Bir dönem Zincirlikuyu’daki bir plazanın 11. katındaydı ofisim. Boğaz manzaralı bir ofis. Kulağa ne hoş geliyor değil mi? Oysa bu manzaraya sahip bir ofiste çalışıyor olmak bende hep bir sıkışmışlık hissi yaratırdı . Açılamayan camlar ardında öylece izlerdim manzarayı. Manzara ile aramda bir ekran. Akvaryumdaki balık gibi dört bir yanım camlarla çevrili. Ne zaman o manzaraya biraz daha yaklaşmak istesem kafamı cama vururdum. O kafama çarpan camların acısıyla kendimi yollara vurdum işte. Şimdi manzara ile arama hiç birşey girsin istemiyorum. Ellerimle dokunayım, ayaklarımla basayım, gözlerim manzarayı seyredalarken rüzgar yüzüme çarpsın, güneş tenimi yaksın, yağmur ıslatsın saçlarımı..
Bu yüzden de terkettim İstanbul’u! Doğa ile arama camlar, arabalar, gökdelenler girdiği için.
Büyük şehirlerin kaderi bu diye düşünürken Rio de Janeiro o büyüklüğünün içinde beni doğayla buluşturdu. 1 hafta kalırım diye düşünürken 2. haftanın sonunda Rio de Janeiro’dan ayrılmak zor oldu. Yemyeşil yollar sundu yürümem için, “biraz daha tırman bak ne göstereceğim sana” dediğinde iyiki de bacaklarım pes etmedi.
İşte bu güzelim manzaralar karşısında bir taşın ucuna oturup büyük bir mutlulukla salladım ayaklarımı çocuklar gibi.
Cristo Redentor Corcovado (Kurtarıcı İsa Heykeli)
Dünyanın yeni 7 Harikası’ndan biri olan İsa Heykeli Rio de Janeiro’da Corcovado Dağı’nda 710 mt yükseklikte yeralıyor. 30 mt boyundaki heykel Brezilya’nın 100. Kuruluş yılı şerefine 1922 yılında yapımına başlanmış ve 1931’de de açılışı yapılmış. Heykelin bulunduğu noktaya ulaşmak için çeşitli alternatifler var.

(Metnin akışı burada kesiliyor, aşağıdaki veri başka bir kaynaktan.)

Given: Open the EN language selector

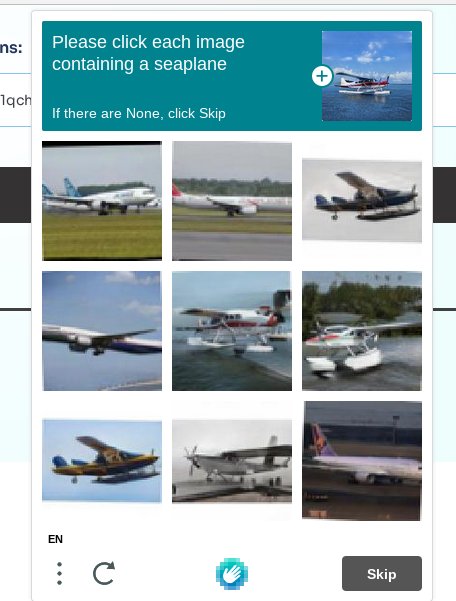Looking at the screenshot, I should click(55, 539).
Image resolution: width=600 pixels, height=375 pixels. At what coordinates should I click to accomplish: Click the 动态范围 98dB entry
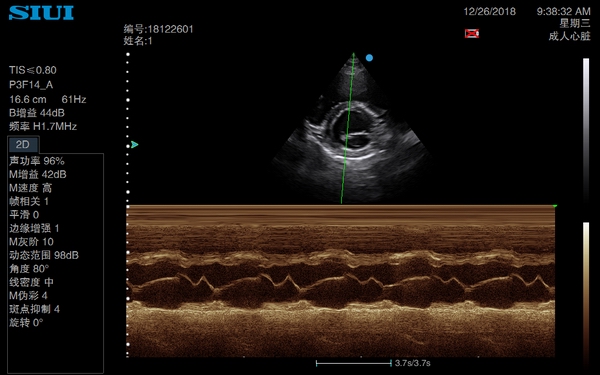tap(44, 255)
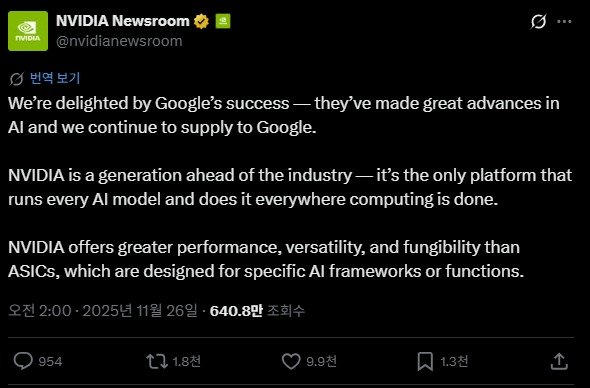Click the NVIDIA Newsroom display name
The image size is (590, 388).
point(123,21)
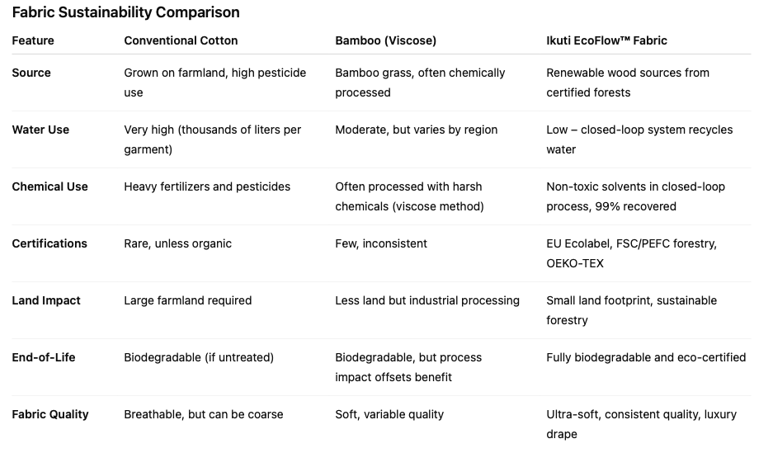Click the Fabric Sustainability Comparison title
Viewport: 768px width, 453px height.
click(126, 13)
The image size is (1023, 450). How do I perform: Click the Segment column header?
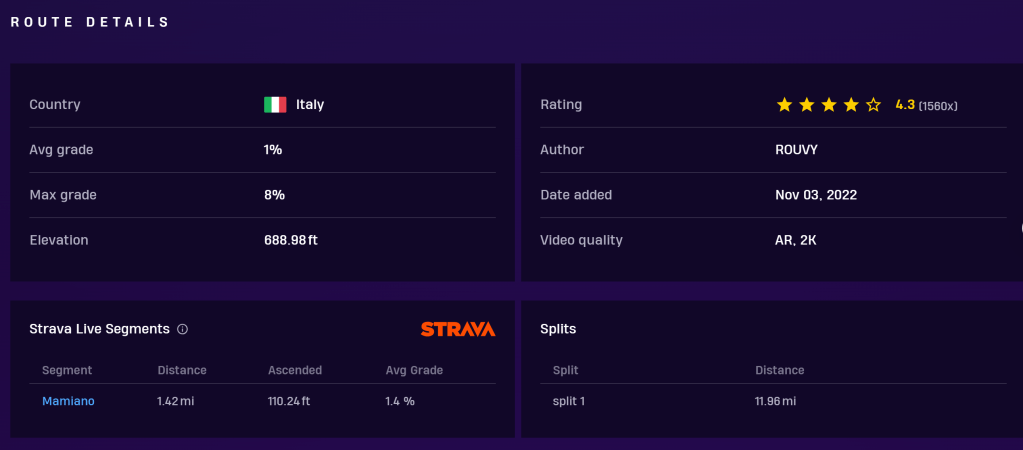67,370
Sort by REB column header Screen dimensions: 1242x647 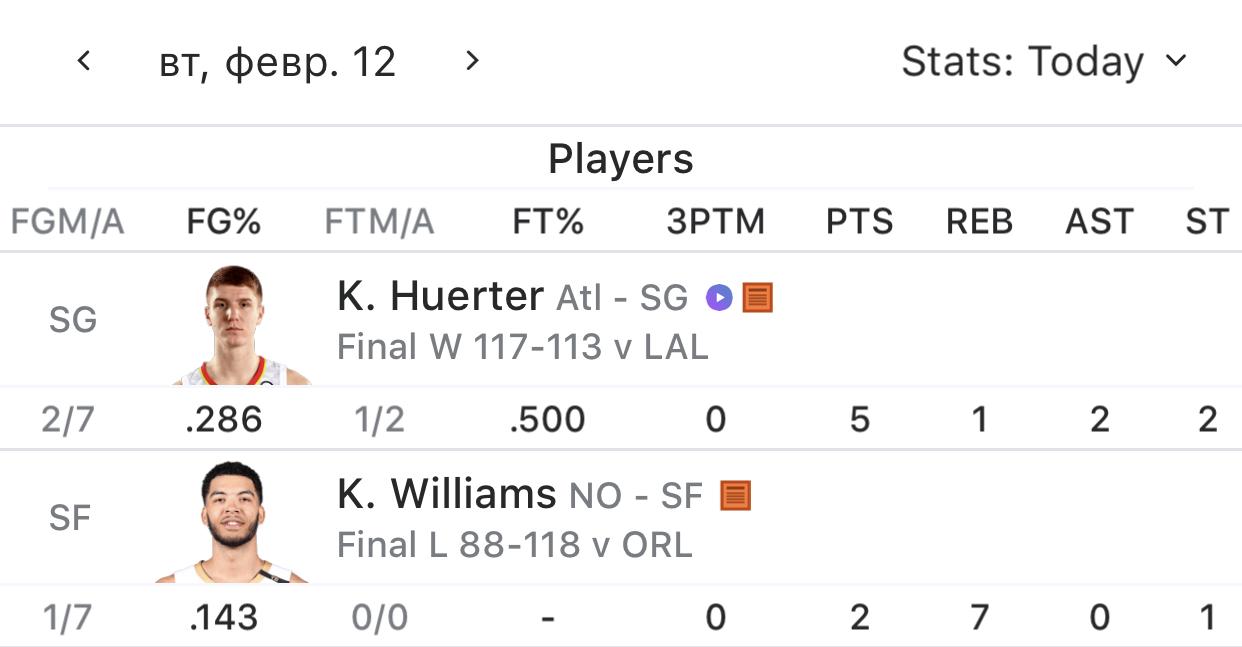980,222
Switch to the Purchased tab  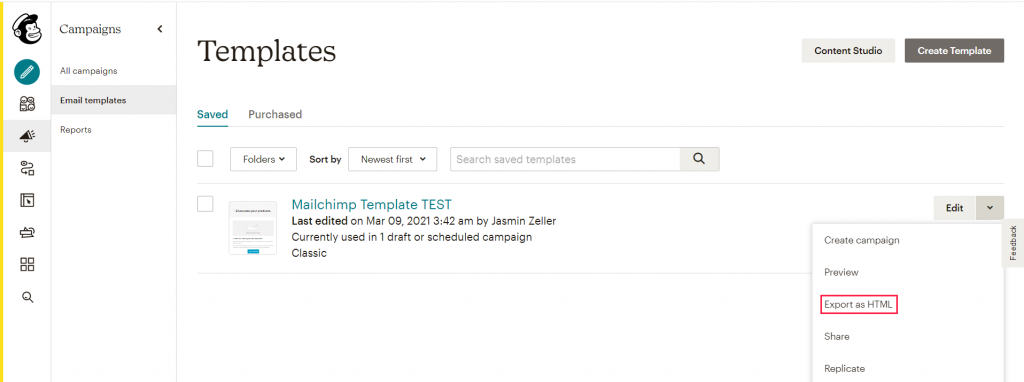[275, 114]
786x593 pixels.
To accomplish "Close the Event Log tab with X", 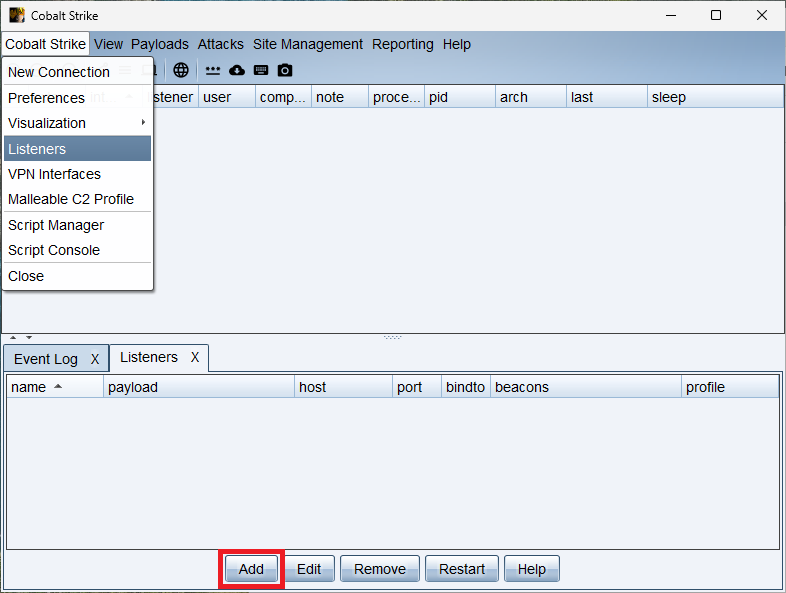I will 95,359.
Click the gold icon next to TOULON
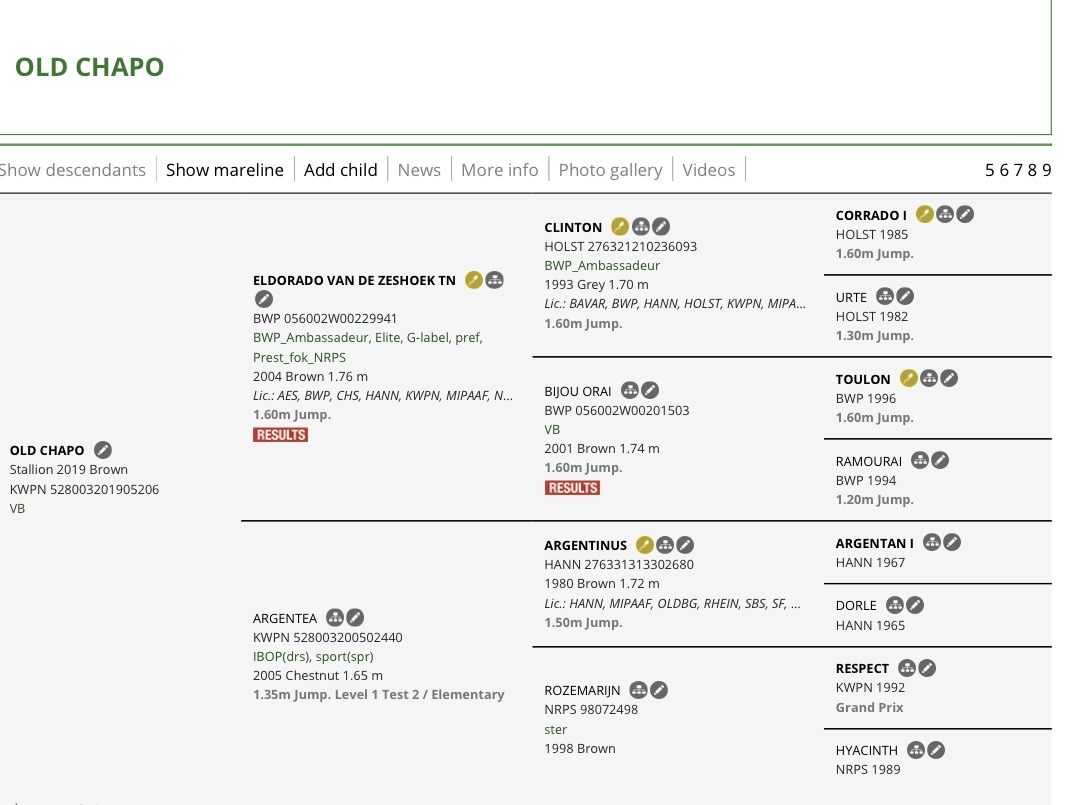The height and width of the screenshot is (805, 1065). point(909,378)
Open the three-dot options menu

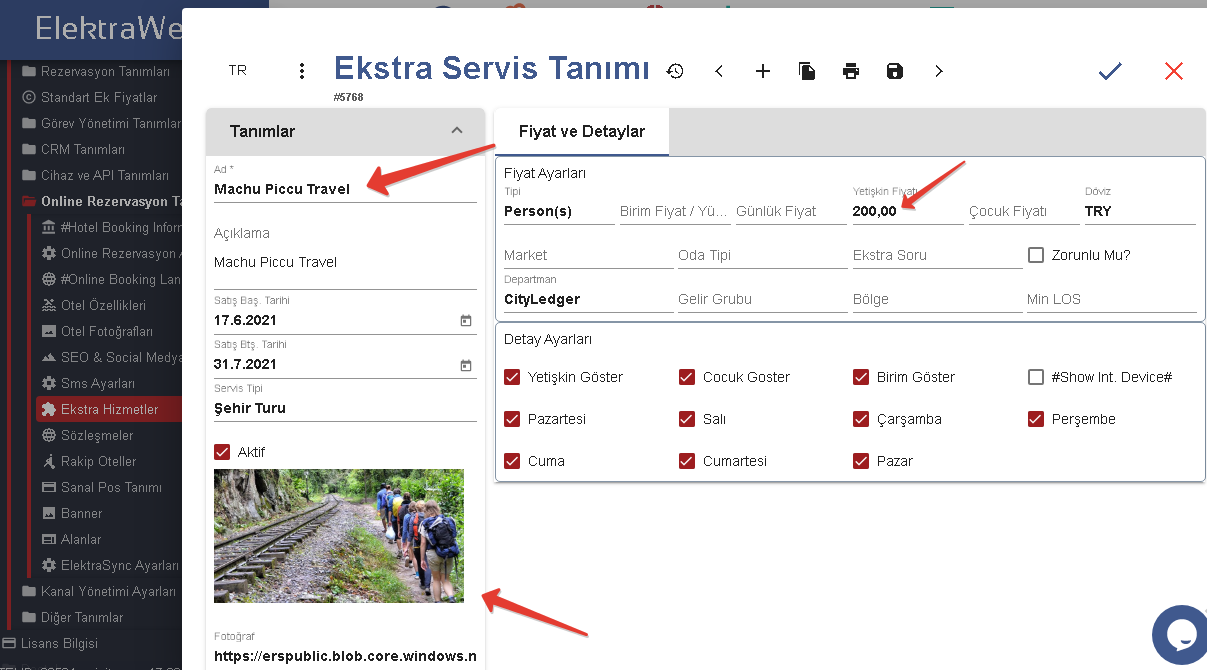pos(302,71)
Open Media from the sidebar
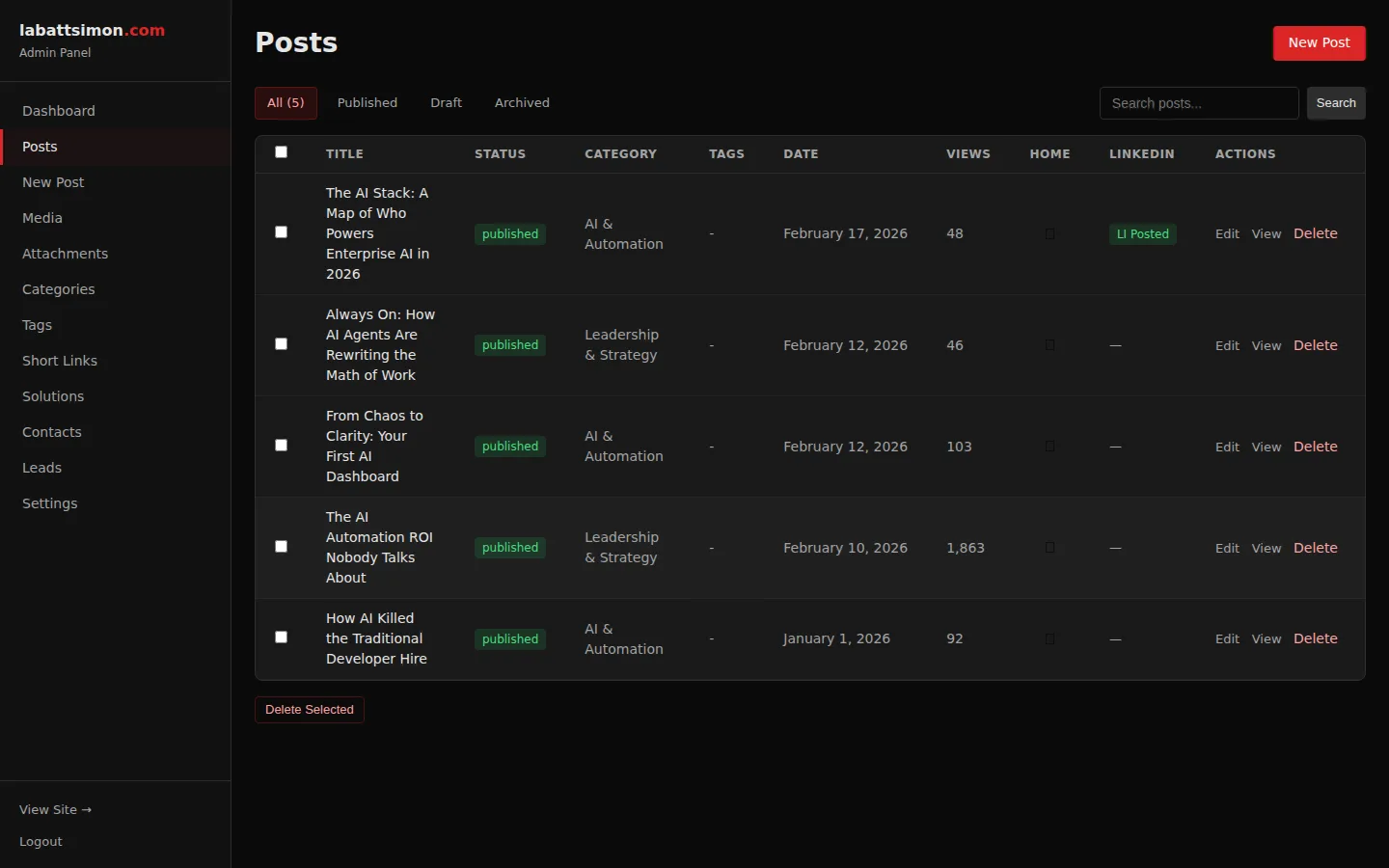 coord(41,217)
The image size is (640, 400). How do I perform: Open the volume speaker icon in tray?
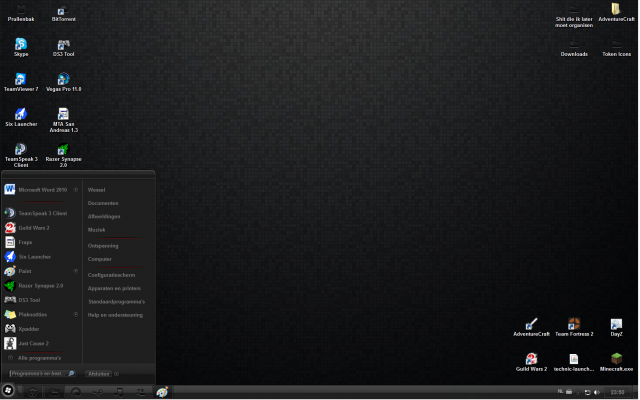coord(596,392)
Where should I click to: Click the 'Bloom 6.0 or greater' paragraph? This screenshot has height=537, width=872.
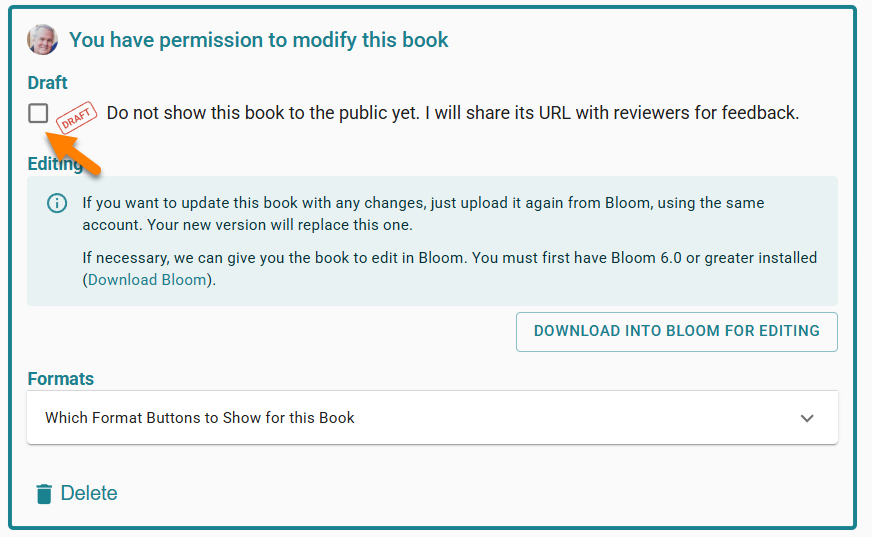point(449,268)
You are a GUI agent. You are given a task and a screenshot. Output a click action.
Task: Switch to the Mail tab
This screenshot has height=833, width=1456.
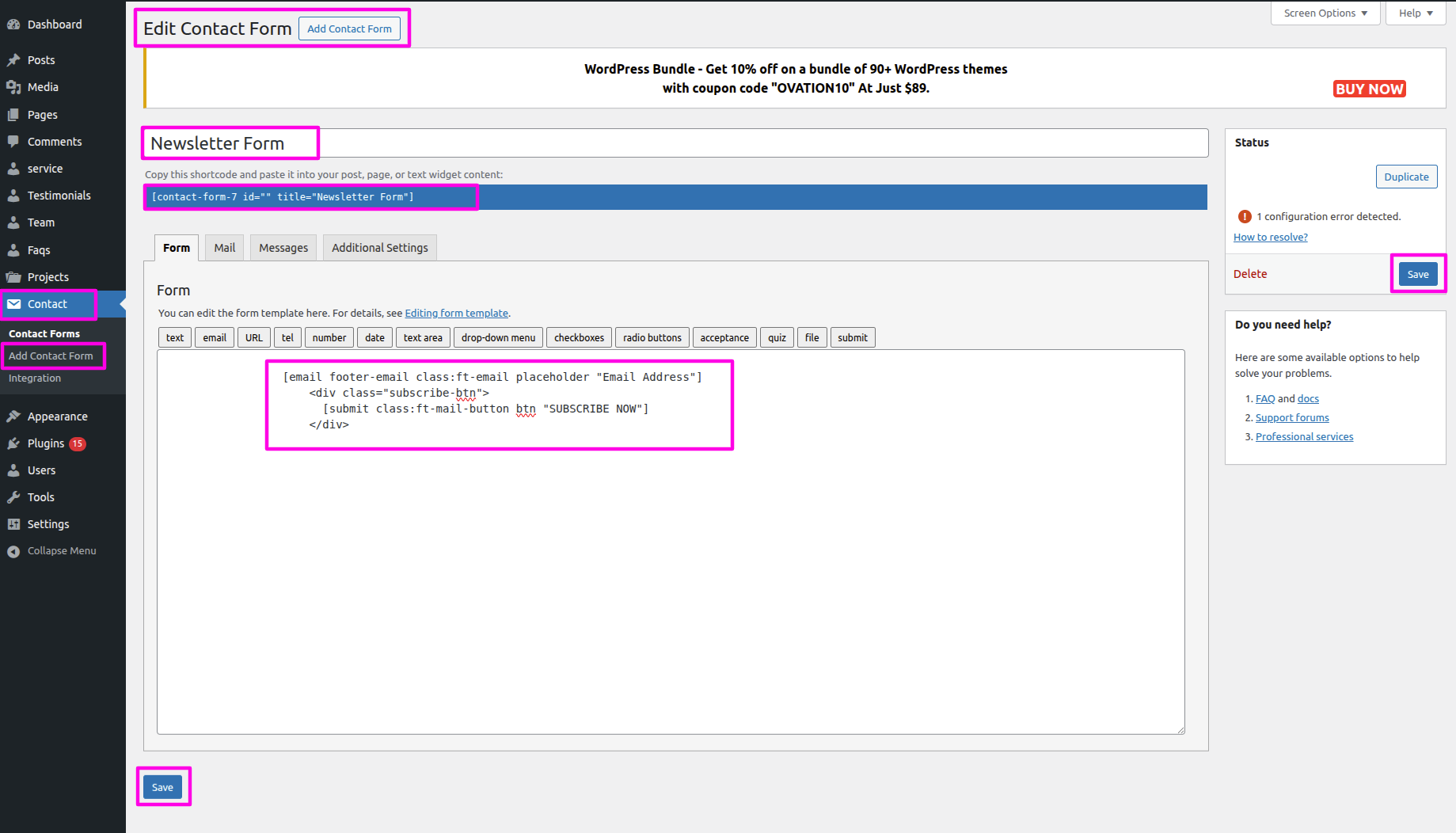(225, 248)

Minibüsle yada nostalji treniyle İsa’ya ulaşılabiliniyor. Ama ben yürümeyi ve tırmanmayı tercih ettim. Hem daha ekonomik hem daha sağlıklı hem de daha eğlenceli benim için.
Parque Lage’ın içinden başlayan patikayı yürümeye başladığımda 2 Brezilyalı ile tanıştım ve yaklaşık 2 saat boyunca birlikte tırmandık. Her adımda İsa’ya yaklaşırken ağaçların arasından gördüğümüz manzaralar karşısında tüm yorgunluğumuzu unutuveriyorduk.
Sonra öyle bir noktaya geldik ki gördüğüm manzara karşısında anladım ki İsa’ya giden yol cennetmiş hakikatten! Leb-i derya…
Bu noktadan 20 dk kadar sonra ise heykelin girişindeydik.
Aman ne kalabalık ne kalabalık. Minibüsler bir doluyor bir boşalıyor.
Yılda 1 milyon kişi İsa Heykeli’ni ziyaret ediyormuş.
Herkesler heykelin önünde açmış kollarını poz veriyor. İsa’yı kadraja sokmak için insanlar yerlere yatıp fotoğraf çekiyorlar.
Ara ara bir bulut gelip hokus pokus yapıp yok ediyor İsa’yı, sonra tekrar çıkartıyor ortaya.
Rio de Janeiro’nun sembollerinden biri olan Kurtarıcı İsa Heykeli heybetiyle büyülüyor tüm ziyaretçilerini ama beni bu yükseklikten gördüğüm şahane manzara daha çok etkiledi.
Pedra dos Dois Irmãos(Two Brothers Mountain)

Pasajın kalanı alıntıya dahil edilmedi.